Aesthetically, comparisons have varied. Dodgers Manager Don Mattingly told The Los Angeles Times that the architectural flourishes reminded him of Churchill Downs. Justin Turner, a Dodgers infielder and former Met, said on Twitter that the facility reminded him of four ballparks: the Oakland Coliseum, R.F.K. Stadium in Washington, the Texas Rangers’ current home in Arlington and the Marlins’ former stadium in Miami.

The configuration will not last long — rugby will be played there April 5 — but the hope for M.L.B. is that the effects will. Archey said he hoped the games would energize the fan base and baseball’s business partners, and inspire youth development.

M.L.B. has been the majority owner of the Australian Baseball League since it started in November 2010, and since then, it said, the number of Australians playing in Class AA, Class AAA and the majors has more than doubled, with 45 new players.

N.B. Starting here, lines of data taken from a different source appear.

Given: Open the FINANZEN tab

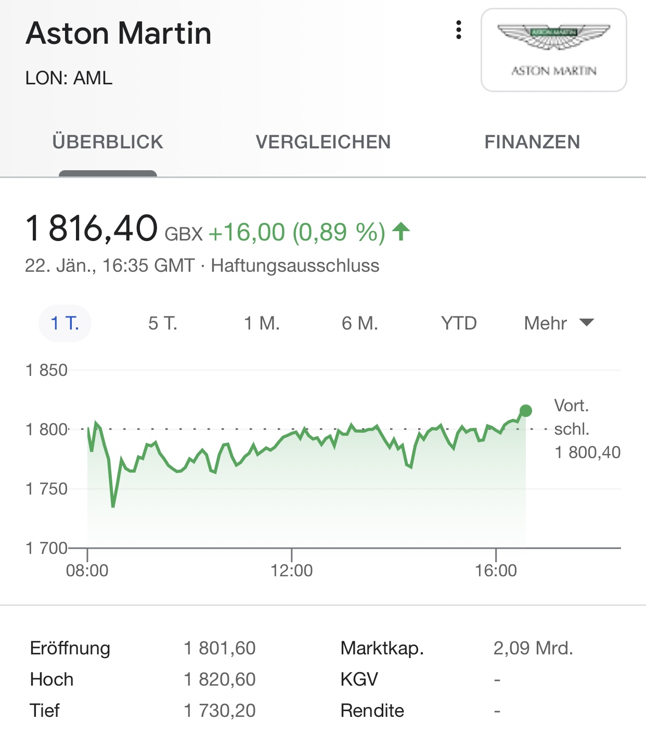Looking at the screenshot, I should (x=532, y=142).
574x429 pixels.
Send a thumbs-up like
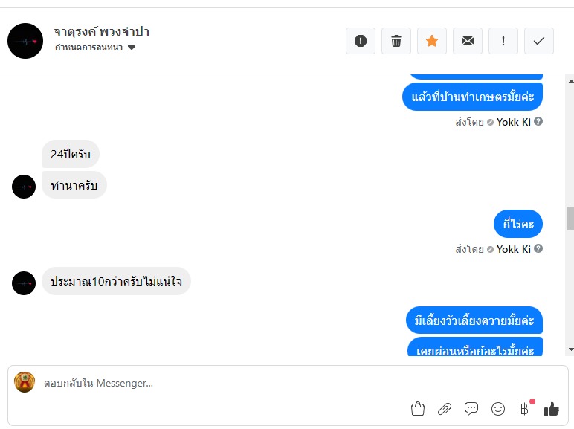pos(551,408)
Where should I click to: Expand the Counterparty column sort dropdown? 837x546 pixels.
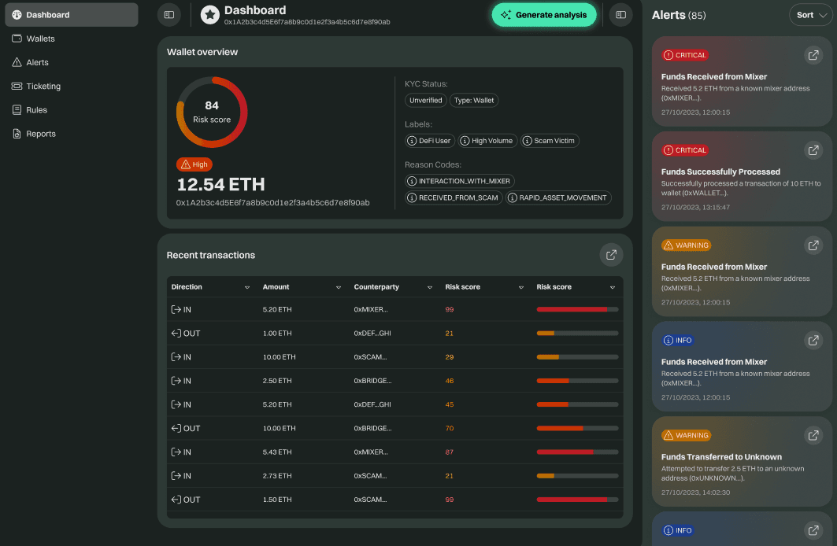pyautogui.click(x=430, y=287)
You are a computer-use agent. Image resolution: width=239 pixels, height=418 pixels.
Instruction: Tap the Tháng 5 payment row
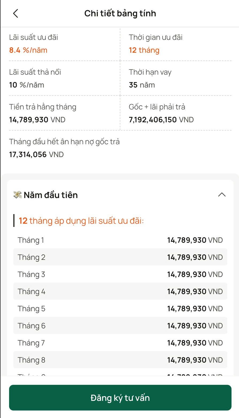point(120,309)
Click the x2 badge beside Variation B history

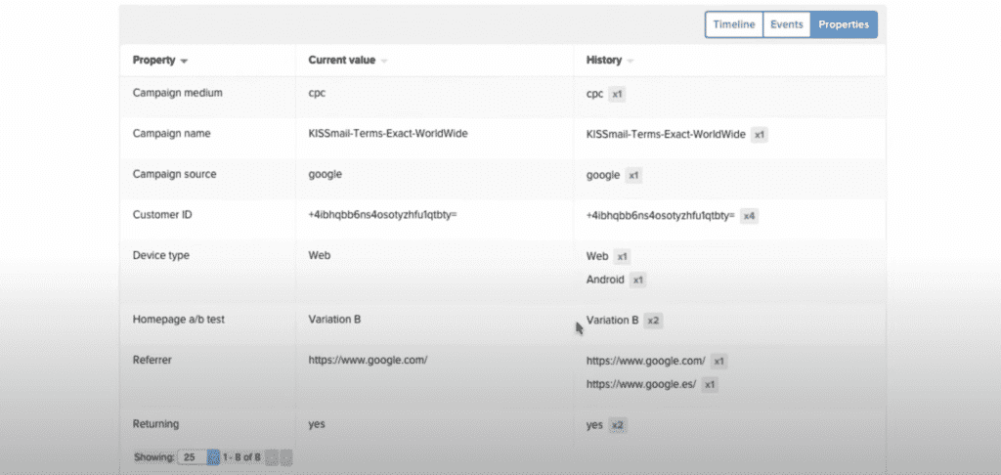tap(655, 320)
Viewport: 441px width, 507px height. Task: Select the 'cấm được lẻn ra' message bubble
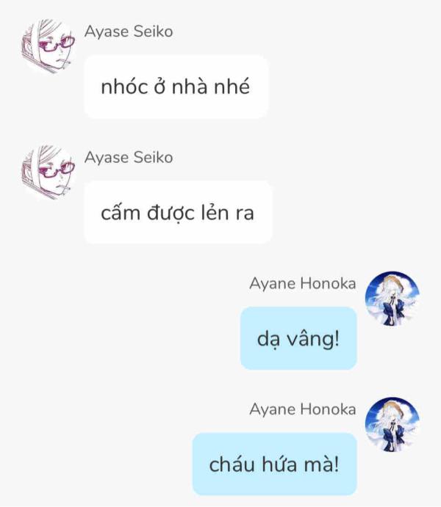pyautogui.click(x=178, y=213)
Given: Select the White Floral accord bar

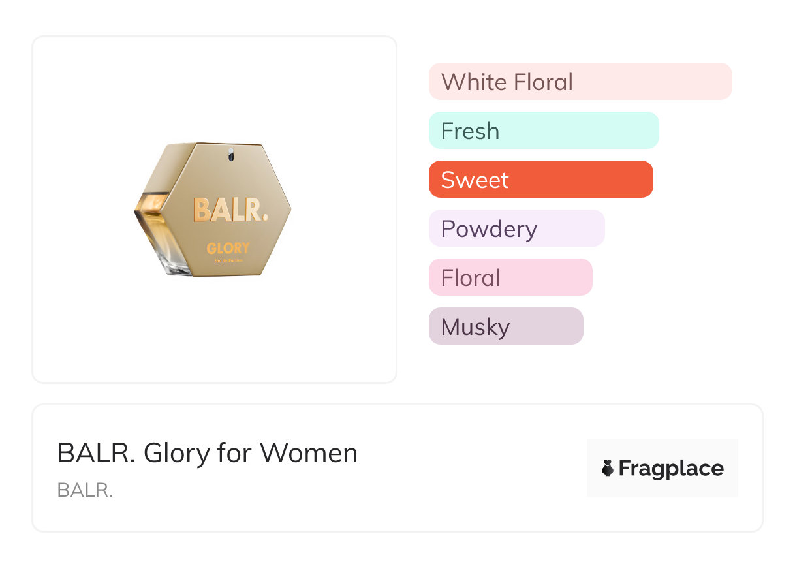Looking at the screenshot, I should click(x=580, y=82).
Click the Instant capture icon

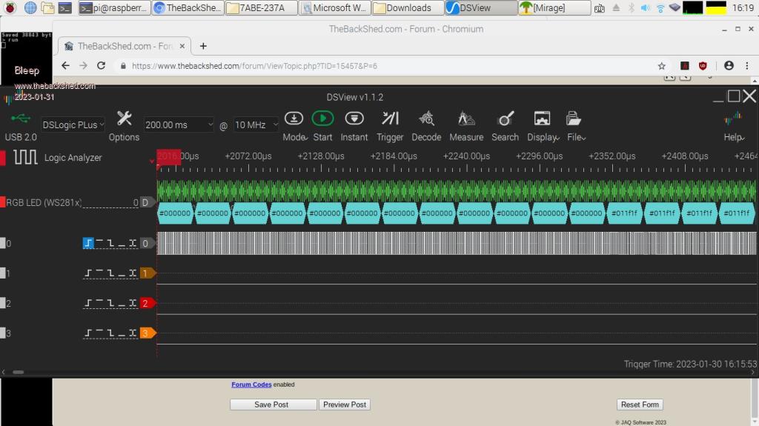click(354, 119)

Merchandise sales have grown by more than 400 percent, the league said, and more than 1,245 hours of live major league games were available in Australia last year, an 85 percent increase from 2007. Balfour said greater coverage in the news media, and continued growth of the national league, would be essential.

“You’d like to see the league turn into something that’s on TV and guys are being paid a decent wage to play it on a professional basis,” Balfour said. “If you could play it like in Japan, which is probably second to here as far as salaries and how big it is, that would be great. You want it to be one of those things where you grow up and it’s in your blood. If it’s out there and people see it, hopefully that’s what they need. They need it thrown at them every day, like cricket is, on the back page and the front page of the newspaper.”

For the moment, it has taken over one of the most hallowed sporting venues in Australia, and perhaps the next Balfour will be watching.

“Hopefully, people catch on and realize it’s a great game,” Balfour said. “I know not all of them will maybe understand what’s going on. But at least they’ll be sitting next to someone who knows and they can talk to them about it, get a little more knowledge.

“I started in the game and didn’t know what was going on, and it’s become my life. Hopefully it can affect some young kid the same way.”